Host colonization study sites: The probability of the mite Aculus hyperici infesting grassy St. Johns wort Hypericum gramineum plants was investigated at three field sites. Two sites, separated from each other by 2 km, were situated in north-eastern Victoria, Australia (36°23'S, 146°44'E), beneath a Eucalyptus woodland canopy. The third site was in a 1 ha clearing adjacent to a Monterey pine Pinus radiata plantation in the Australian Capital Territory (35°20'S, 148°55'E). The understorey of each site was dominated by H.perforatum, interspersed with H.gramineum and several other native forbs and grasses. A survey prior to the experiment confirmed that A.hyperici was not present.

Mite introduction: One hundred vegetative H.perforatum buds, each infested with about 10 adult mites, were used to inoculate a release plot (3 × 3 m) at each site in winter (July) 1992. Within a radius of up to 50 m from the release plot, 30 H.gramineum plants were selected randomly and paired with the nearest H.perforatum. If no H.perforatum occurred within 30 cm of the selected H.gramineum, it was discarded in favour of another.

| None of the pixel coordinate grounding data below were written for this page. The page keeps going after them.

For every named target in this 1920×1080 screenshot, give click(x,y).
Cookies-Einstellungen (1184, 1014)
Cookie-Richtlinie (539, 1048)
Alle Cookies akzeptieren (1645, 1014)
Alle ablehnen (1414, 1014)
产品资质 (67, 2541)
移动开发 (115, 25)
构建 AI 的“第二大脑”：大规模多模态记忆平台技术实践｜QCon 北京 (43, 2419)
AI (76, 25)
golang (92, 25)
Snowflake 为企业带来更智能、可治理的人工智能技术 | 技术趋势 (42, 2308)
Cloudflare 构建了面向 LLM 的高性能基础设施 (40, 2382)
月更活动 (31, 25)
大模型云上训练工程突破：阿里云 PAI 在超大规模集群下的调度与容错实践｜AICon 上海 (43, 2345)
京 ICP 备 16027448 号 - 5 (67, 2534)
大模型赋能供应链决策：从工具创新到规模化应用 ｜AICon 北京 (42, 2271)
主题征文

Monitoring: In March 1993, after the main mite dispersal period in spring/summer, the plant pairs were scored for mite presence. Plants were rated as 'infested' if one or more mites were detected on any of the shoots. Occasionally, live mites were not detected but characteristic cast skins were present. These plants were also scored as infested. Infestation severity was rated from 1 to 4 (no mites present to heavy infestation). Where no live mites were found, the infestation rating was based on the density of cast skins. It was assumed that rating the infestation in this way reflected total mite abundance and did not bias for plant size.

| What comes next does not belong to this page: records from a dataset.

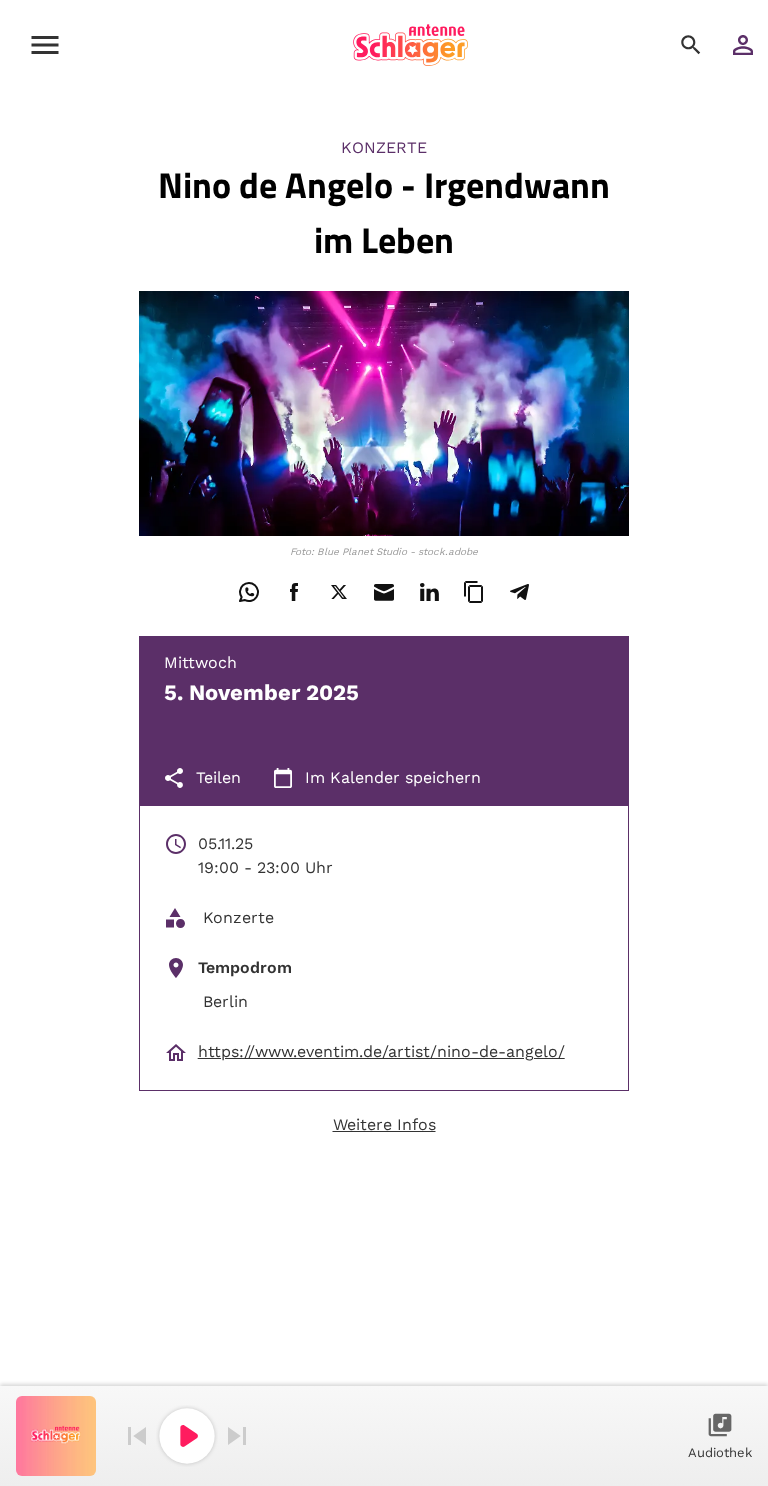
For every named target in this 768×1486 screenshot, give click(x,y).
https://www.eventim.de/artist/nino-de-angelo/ (381, 1051)
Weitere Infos (384, 1124)
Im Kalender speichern (393, 777)
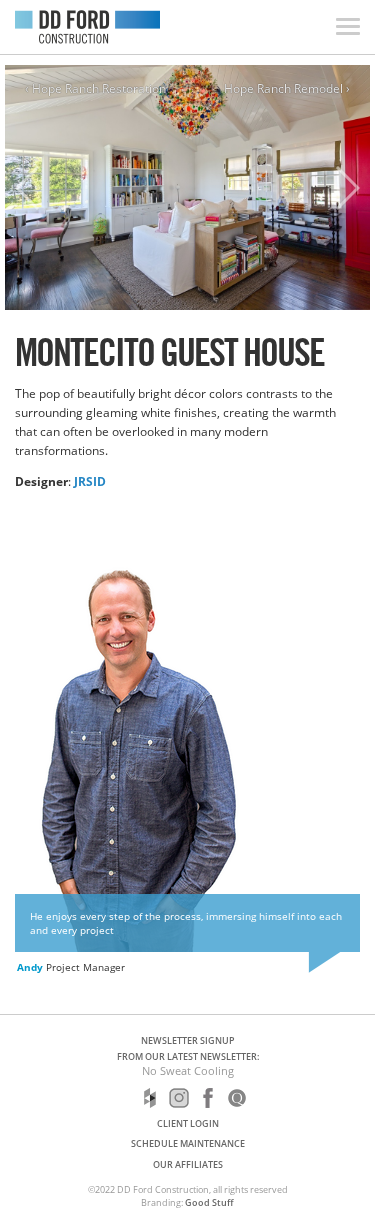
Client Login (188, 1123)
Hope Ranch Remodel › (287, 88)
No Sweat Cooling (188, 1070)
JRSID (90, 481)
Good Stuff (209, 1202)
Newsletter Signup (188, 1040)
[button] (346, 188)
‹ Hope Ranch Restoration (95, 88)
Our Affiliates (188, 1164)
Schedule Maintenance (188, 1143)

Mite colonization: The probability of H.gramineum being colonized by A.hyperici was significantly less (31% chance of infestation) than the probability of H.perforatum being colonized (51% chance). Study site did not affect the likelihood of colonization. There was a significant difference between the average infestation ratings on H.perforatum and H.gramineum, with infestation levels on the target (2.38 ± 0.12) being more than double those on the non-target native (0.98 ± 0.12).

Conclusions: The probability of A.hyperici colonizing grassy St John's wort H.gramineum was significantly lower than the probability of it colonizing the target invasive, perforate St John's wort H.perforatum.

A further field study was undertaken to look at the consequences of mite infestation on H.gramineum growth (see Case 632).